= Beginning of Section =
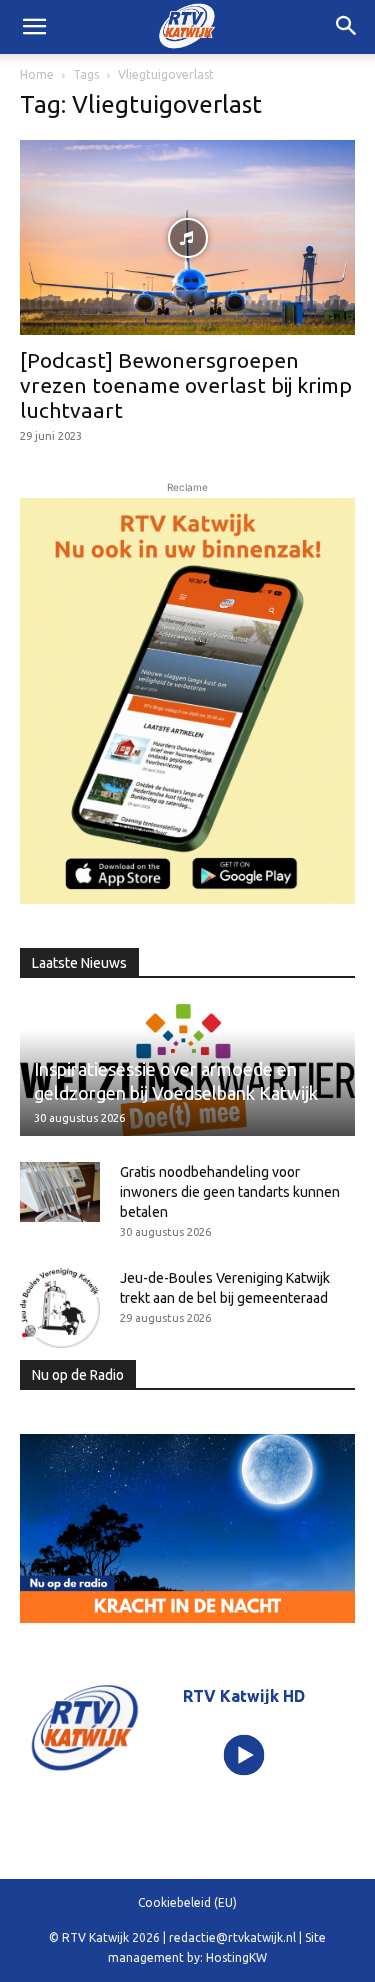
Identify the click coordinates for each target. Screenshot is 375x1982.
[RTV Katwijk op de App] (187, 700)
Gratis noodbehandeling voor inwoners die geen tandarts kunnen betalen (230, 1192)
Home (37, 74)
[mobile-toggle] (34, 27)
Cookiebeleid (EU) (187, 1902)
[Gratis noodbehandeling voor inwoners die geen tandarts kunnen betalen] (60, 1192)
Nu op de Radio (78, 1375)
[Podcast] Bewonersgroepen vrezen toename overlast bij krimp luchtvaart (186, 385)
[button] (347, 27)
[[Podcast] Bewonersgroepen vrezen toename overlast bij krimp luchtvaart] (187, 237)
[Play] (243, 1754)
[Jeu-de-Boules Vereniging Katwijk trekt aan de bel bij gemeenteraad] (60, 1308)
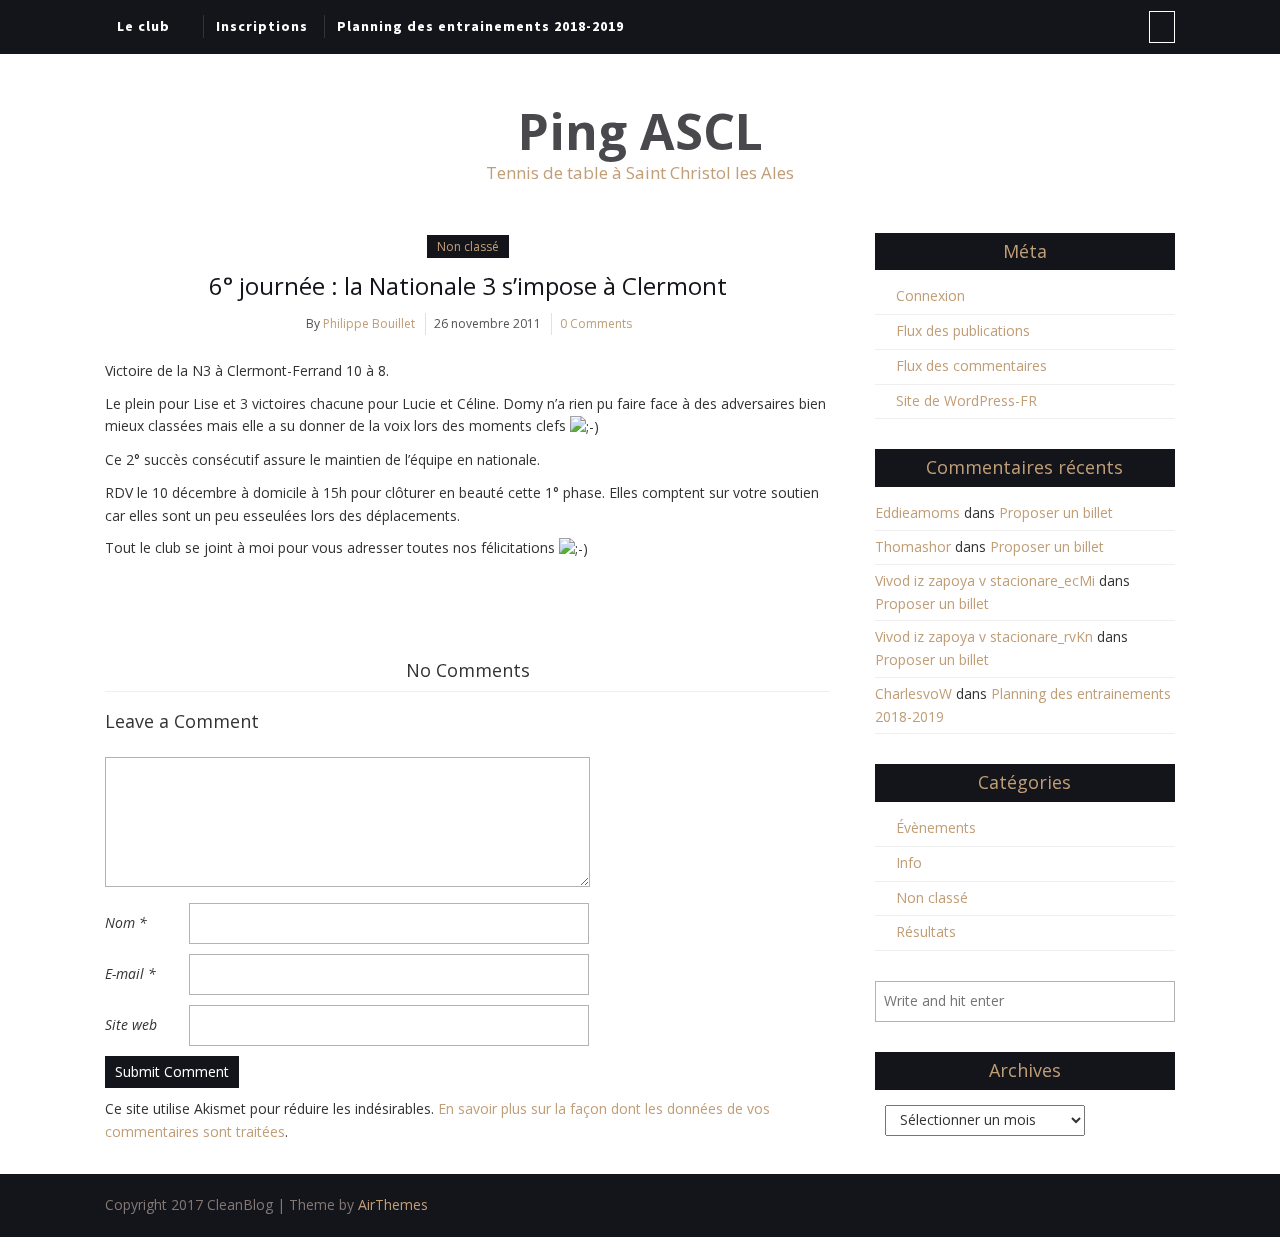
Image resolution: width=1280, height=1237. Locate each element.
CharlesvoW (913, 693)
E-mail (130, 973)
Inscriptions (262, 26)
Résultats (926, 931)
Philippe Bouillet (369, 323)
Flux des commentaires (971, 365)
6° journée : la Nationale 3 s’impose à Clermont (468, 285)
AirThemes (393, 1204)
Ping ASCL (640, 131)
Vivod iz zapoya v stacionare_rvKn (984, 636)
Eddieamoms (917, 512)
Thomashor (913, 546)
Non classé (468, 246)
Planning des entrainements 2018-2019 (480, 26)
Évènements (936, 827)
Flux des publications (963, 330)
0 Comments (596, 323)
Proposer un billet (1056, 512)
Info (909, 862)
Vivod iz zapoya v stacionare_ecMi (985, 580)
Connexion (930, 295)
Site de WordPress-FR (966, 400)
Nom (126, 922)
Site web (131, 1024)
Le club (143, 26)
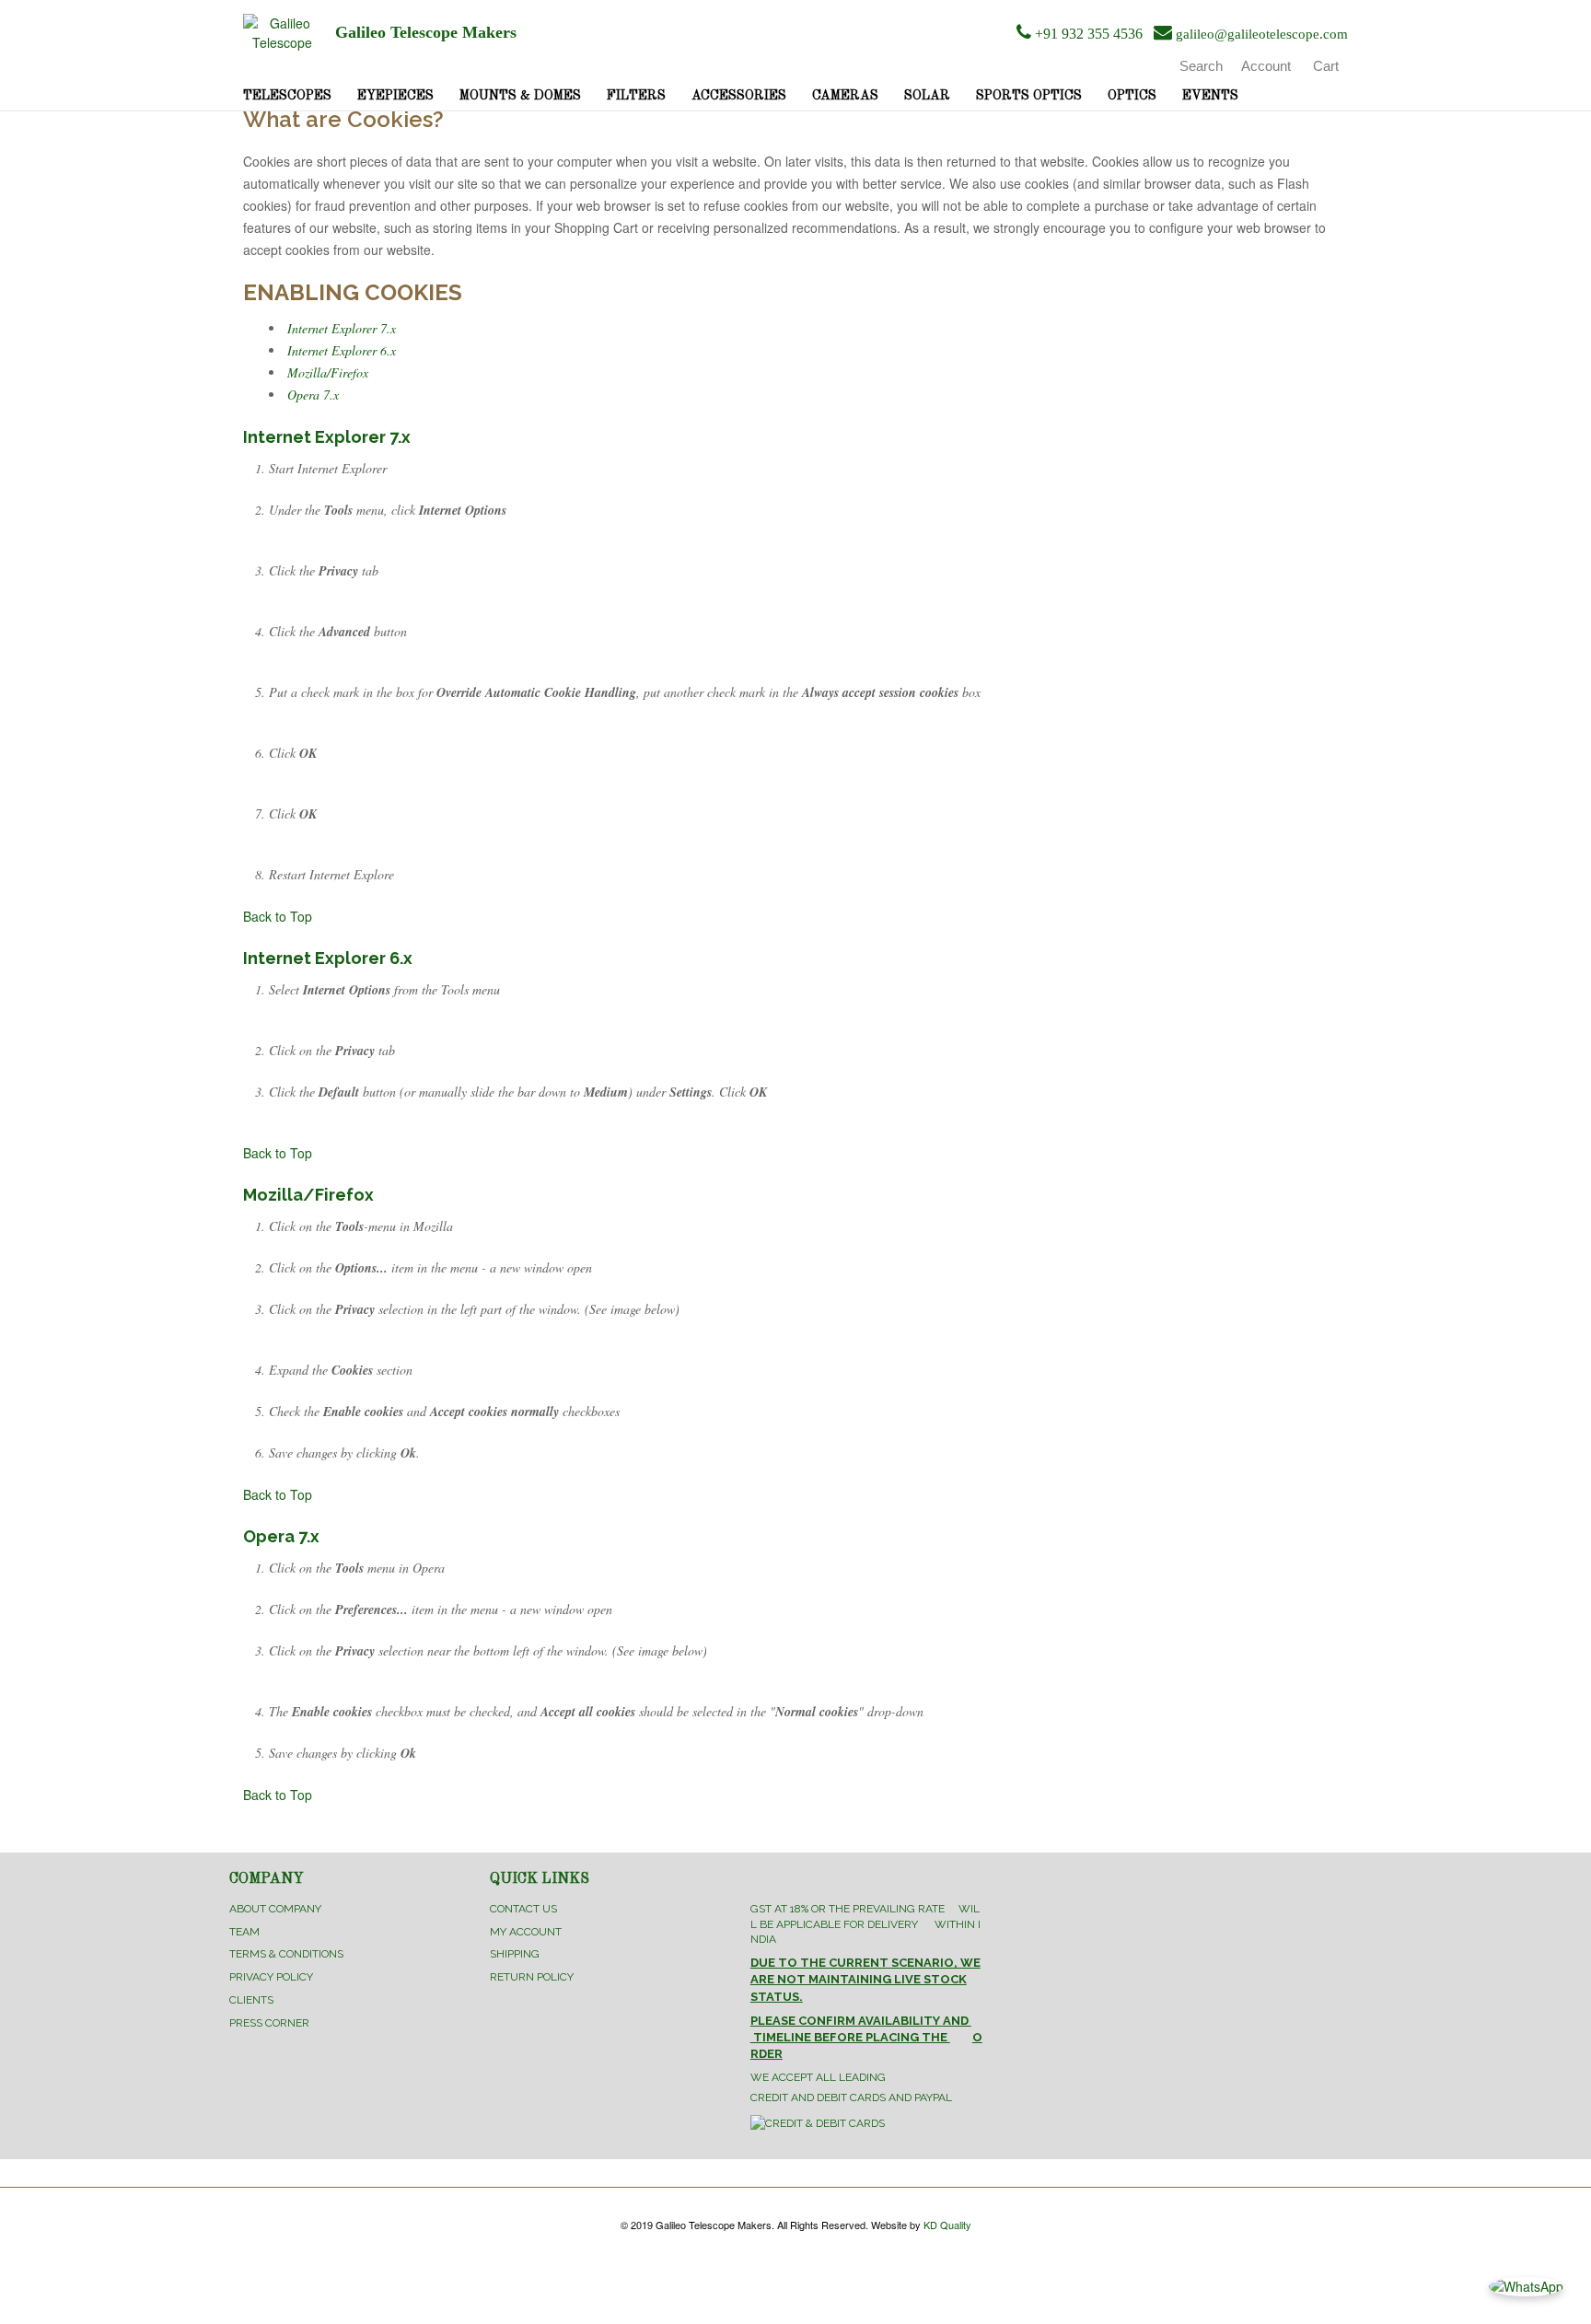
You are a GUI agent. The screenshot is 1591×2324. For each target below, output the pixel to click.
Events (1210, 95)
= End of Section =
In the copy, no picture may appear; the records themselves must be output exactly.

Identify the click coordinates for each target. Screenshot is 375x1982.
[RTV Katwijk op de App] (187, 700)
Gratis noodbehandeling voor inwoners die geen tandarts kunnen betalen (230, 1192)
Home (37, 74)
[mobile-toggle] (34, 27)
Cookiebeleid (EU) (187, 1902)
[Gratis noodbehandeling voor inwoners die geen tandarts kunnen betalen] (60, 1192)
Nu op de Radio (78, 1375)
[Podcast] Bewonersgroepen vrezen toename overlast bij krimp luchtvaart (186, 385)
[button] (347, 27)
[[Podcast] Bewonersgroepen vrezen toename overlast bij krimp luchtvaart] (187, 237)
[Play] (243, 1754)
[Jeu-de-Boules Vereniging Katwijk trekt aan de bel bij gemeenteraad] (60, 1308)
Image resolution: width=1280, height=1237. Locate each element.
CharlesvoW (913, 693)
E-mail (130, 973)
Inscriptions (262, 26)
Résultats (926, 931)
Philippe Bouillet (369, 323)
Flux des commentaires (971, 365)
6° journée : la Nationale 3 s’impose à Clermont (468, 285)
AirThemes (393, 1204)
Ping ASCL (640, 131)
Vivod iz zapoya v stacionare_rvKn (984, 636)
Eddieamoms (917, 512)
Thomashor (913, 546)
Non classé (468, 246)
Planning des entrainements 2018-2019 (480, 26)
Évènements (936, 827)
Flux des publications (963, 330)
0 Comments (596, 323)
Proposer un billet (1056, 512)
Info (909, 862)
Vivod iz zapoya v stacionare_ecMi (985, 580)
Connexion (930, 295)
Site de WordPress-FR (966, 400)
Nom (126, 922)
Site web (131, 1024)
Le club (143, 26)
You are a GUI agent. The screenshot is 1591×2324. For each target below, output the pixel to click.
Events (1210, 95)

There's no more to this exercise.